Now that they’ve announced that their show will close after fourteen performances, the creators of High Fidelity are sure to be harassed from every side. What a lousy idea, people will say. In fact, the notion of putting Nick Hornby’s novel onstage always had allure. The lives of its characters, especially Rob, the heartsick record-store owner and pop savant, are suffused with music. Onstage, the energy of live performance could give a story this rich in music real punch.

In the end, librettist David Lindsay-Abaire and songwriters Tom Kitt and Amanda Green only began to make good on this promise. The score consisted of the vague Broadway-rock wash that sounds authentic only next to other pop musicals. It was funny when Rob’s customers danced around the store, but it violated everything they hold dear. When Barry and his band performed at the end, there was no band—they sang while the pit orchestra played.

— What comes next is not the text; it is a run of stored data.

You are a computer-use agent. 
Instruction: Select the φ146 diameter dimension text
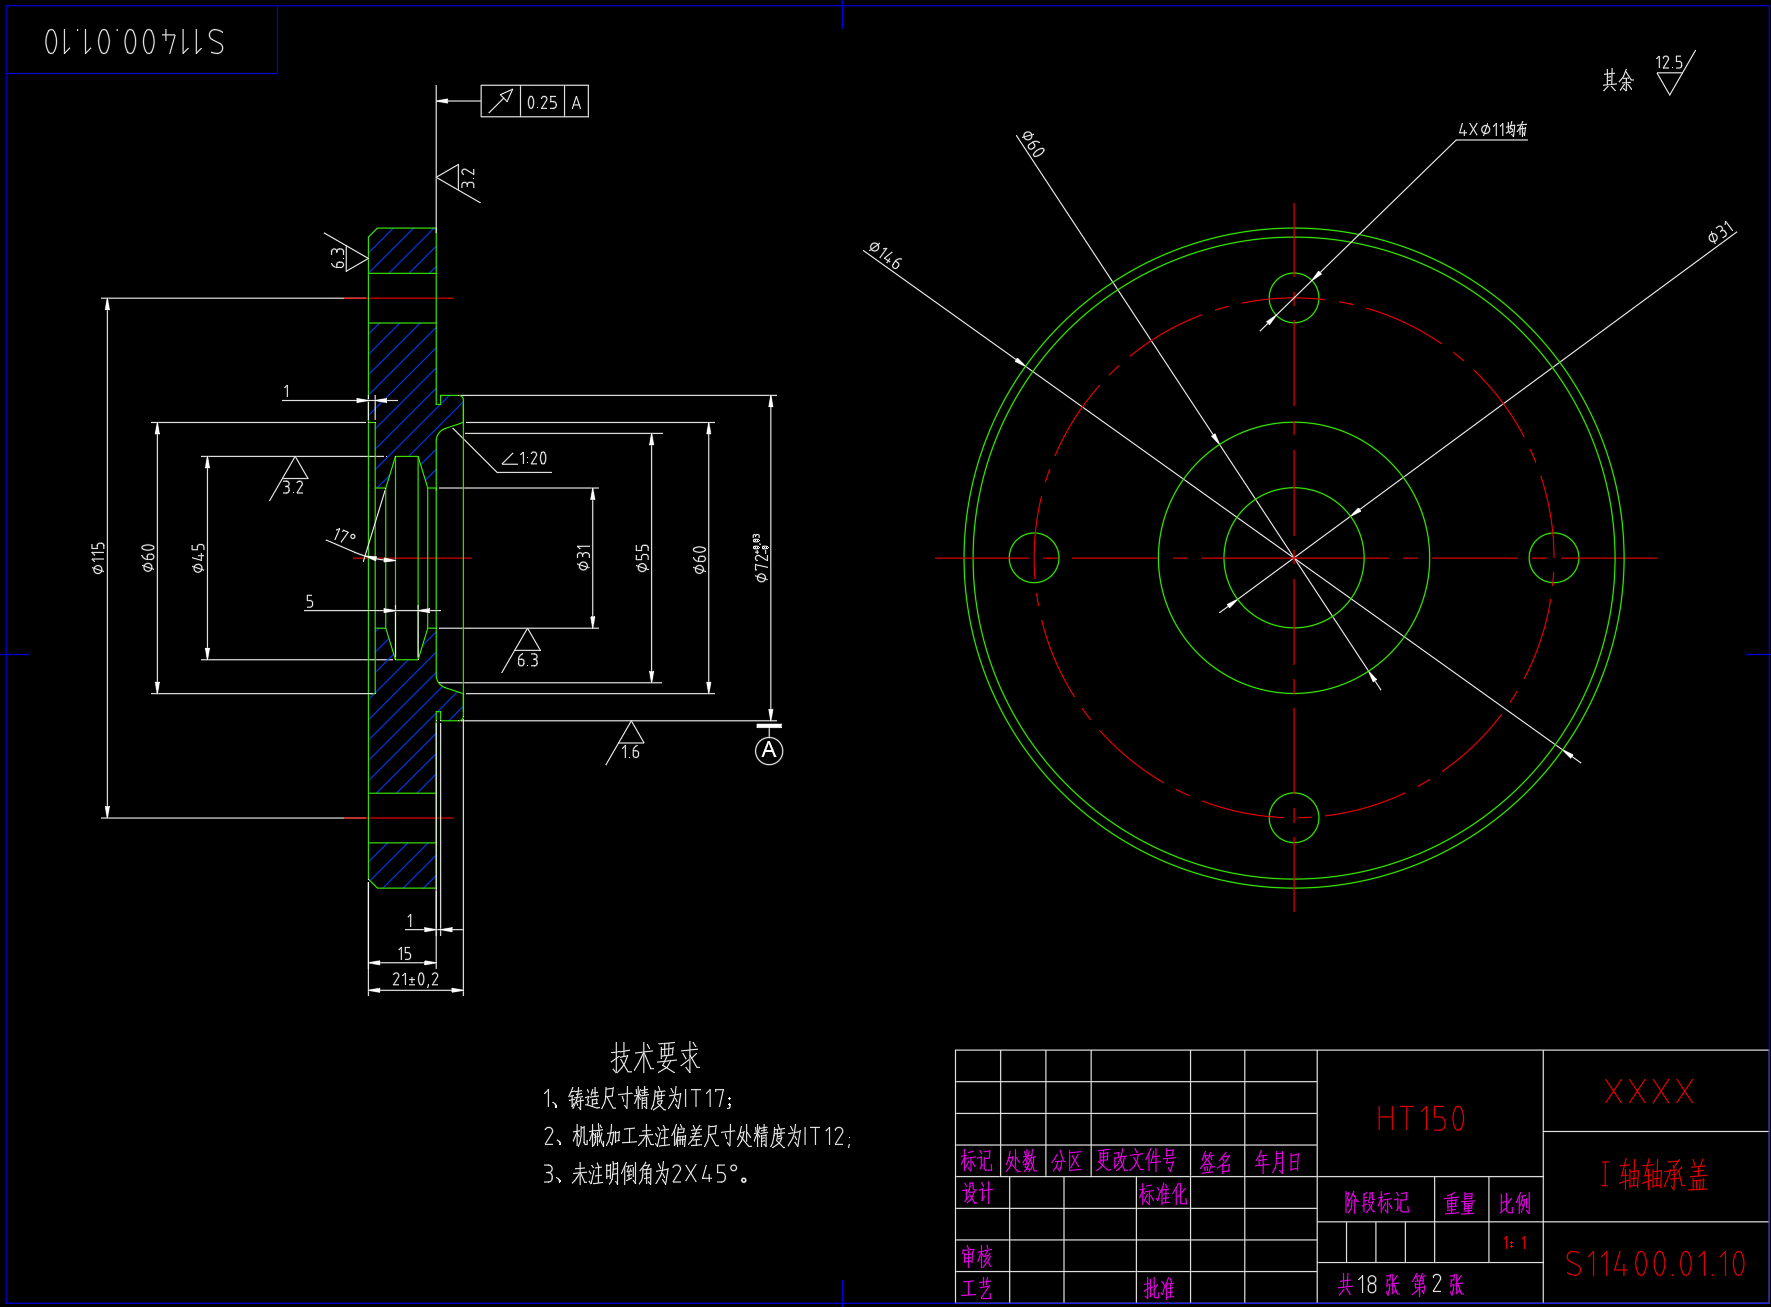885,255
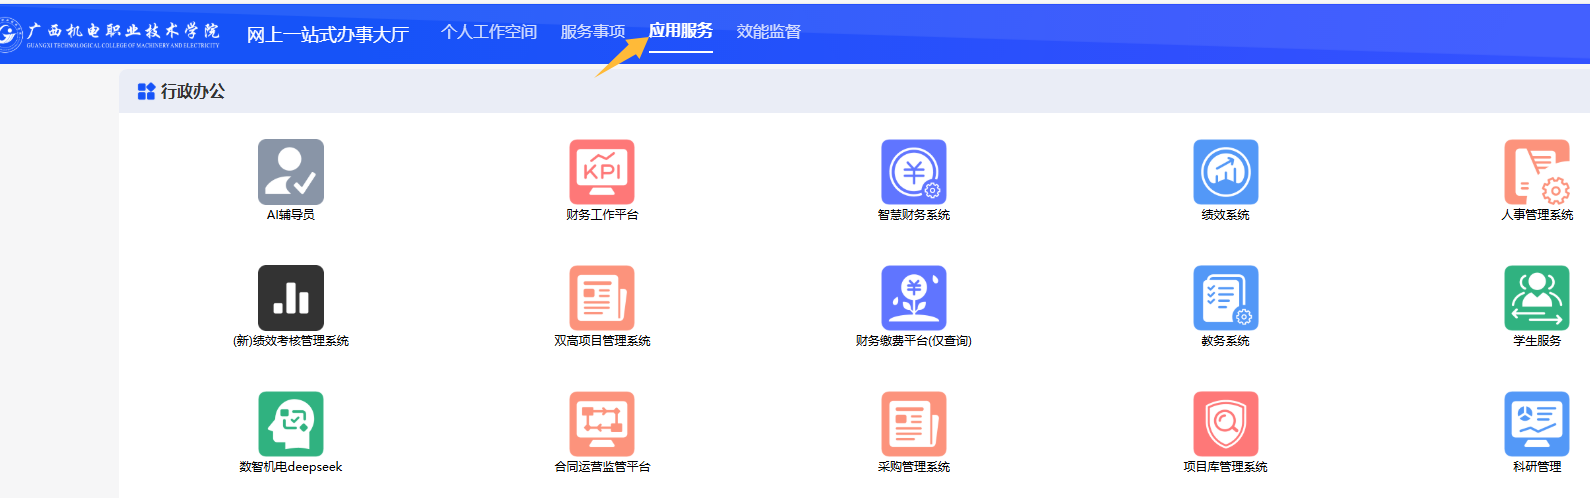Screen dimensions: 1590x498
Task: Open 双高项目管理系统 icon
Action: 602,298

That’s just how Broadway works, you’ll say, and for decades that’s been true. But herein lies the final brilliance of Spring Awakening. It offers a reminder for some, a news flash for others, that the conventional Broadway musical is only one of many ways to tell stories with music onstage. The creators of High Fidelity flattened their story until it fit that form, and it closed in two weeks; Sheik and Sater threw the conventions away, and rock on.

BACKSTORY
We have Buddhism to thank for Spring Awakening — specifically Soka Gakkai International, the association to which both Steven Sater (book and lyrics) and Duncan Sheik (music) belong. After meeting in 1999 through the group, which teaches the Nichiren school, the two chanted together at Sheik’s home in Tribeca, then got to talking. Sater asked Sheik to write music for a lyric in a play called Umbrage, and Sheik obliged. “Then Steven just started faxing me lyrics,” says Sheik. “He’s very prolific.” In no time, they were collaborating on an album, Phantom Moon, and Sater convinced Sheik to look at an odd German play called Spring Awakening. Seven brief years later, they’re Broadway phenoms.

Spring Awakening
Lyrics and book by Steven Sater. Music by Duncan Sheik. Eugene O’Neill Theatre.

High Fidelity
Lyrics by Amanda Green. Music by Tom Kitt. Book by David Lindsay-Abaire.